EXTRACT
Take heart. A cat may be too sensitive to touch, but will still love curling up beside you and gentle ear scratch. Just go easy on stroking their bodies. Read 9 Ways to Make Your Cat Happy for more ways to keep your kitty content.


Your cat may also bite as a form of communication. Instead of meowing, some cats will use a nip to signal that they want something from you – to be fed, to open a door, to provide a warm lap to curl up on. The bite won’t be aggressive; it isn’t intended to inflict harm. Try treating the bite as a meow and follow your cat. It may make sense when you are led to their food bowl or a litter box in need of cleaning.

This writer’s cat uses her teeth to redirect pats. Her gentle, toothy hold guides my hand where she would prefer the stroke or scratch.

The Need for Activity

Who can help but marvel at a cat’s ability to jump heights many times their own, flawlessly leaping from one lofty place to another? They are gifted with an amazing skeleton and sensors to aid them assess a situation. Their joints are incredibly flexible, allowing them to stretch and contort at will. Supported by a strong muscular network, cats can control their body to such a degree as to right their bodies mid-air to correct direction, or to ensure they land on their feet. Such an adept body designed for action needs activity.

Cats have quick reflexes and the ability to zone in on movement, as a means of hunting for their next meal or for their protection. They need to exercise this instinct to satisfy the cat lifecycle of hunt, eat, groom, sleep. As cat guardians we can modify this to play, eat, groom, sleep. Cats who are given adequate playtime will become less aggressive.

Another symptom that a cat needs exercise is the zoomies. Guardians may delight in watching their feline zip around the house at speed. It’s not so welcome in the middle of the night. Taking control of the cat lifecycle brings them into a sleep-friendly rhythm. Plus, playtime is another way to strengthen the guardian-cat bond.

How to Stop Biting

Not all older cats respond to correction. The earlier a guardian starts correction the greater the chance of success.

  1. End play when it becomes too rough. End a play session immediately when a cat or kitten bites too hard. Ending time together and ignoring them is enough to make the point. A cat will soon learn that aggressive behaviour brings an end to playtime. For kittens, this requires patience and consistency.
  2. Learn your cat’s touch limit. Some cats don’t want to be stroked, others can tolerate it. For sudden biters at cuddle time, learn to enjoy their presence on your lap or by your side without stroking them. Stick to well known happy zones, such as behind the ears and the cheeks. Try laying your arm around them for the cuddle factor.

DATASET EXTRACT
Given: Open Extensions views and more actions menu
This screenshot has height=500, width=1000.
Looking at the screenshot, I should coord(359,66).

---

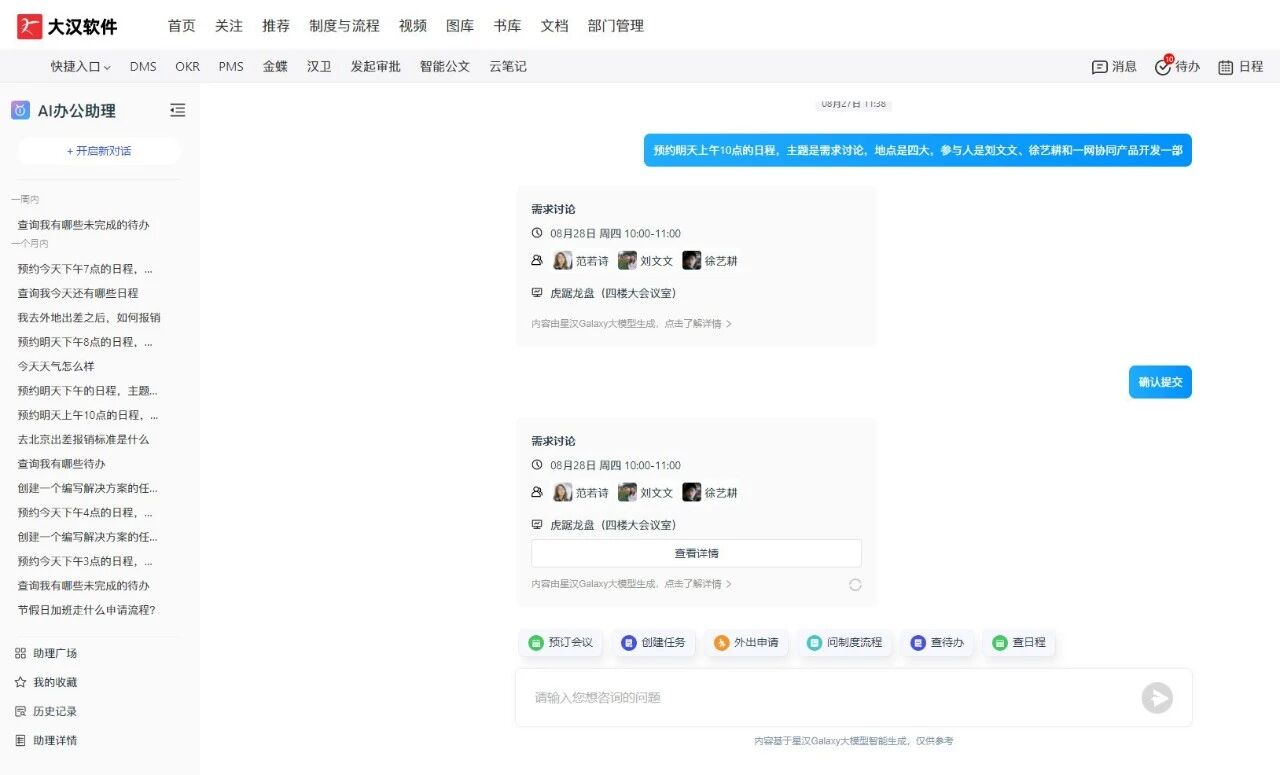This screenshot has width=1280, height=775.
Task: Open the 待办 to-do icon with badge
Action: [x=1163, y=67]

==

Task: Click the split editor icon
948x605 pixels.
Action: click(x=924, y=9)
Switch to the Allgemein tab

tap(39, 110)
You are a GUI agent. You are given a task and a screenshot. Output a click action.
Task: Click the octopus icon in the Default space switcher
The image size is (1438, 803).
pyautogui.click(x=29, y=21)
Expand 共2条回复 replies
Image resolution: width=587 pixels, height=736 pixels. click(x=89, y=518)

TASK TO COMPLETE
From the text on cats biting, set down word for word the part that begins at "This writer’s cat" and stops after "action needs activity.".

ANSWER TO THE PROBLEM
This writer’s cat uses her teeth to redirect pats. Her gentle, toothy hold guides my hand where she would prefer the stroke or scratch.

The Need for Activity

Who can help but marvel at a cat’s ability to jump heights many times their own, flawlessly leaping from one lofty place to another? They are gifted with an amazing skeleton and sensors to aid them assess a situation. Their joints are incredibly flexible, allowing them to stretch and contort at will. Supported by a strong muscular network, cats can control their body to such a degree as to right their bodies mid-air to correct direction, or to ensure they land on their feet. Such an adept body designed for action needs activity.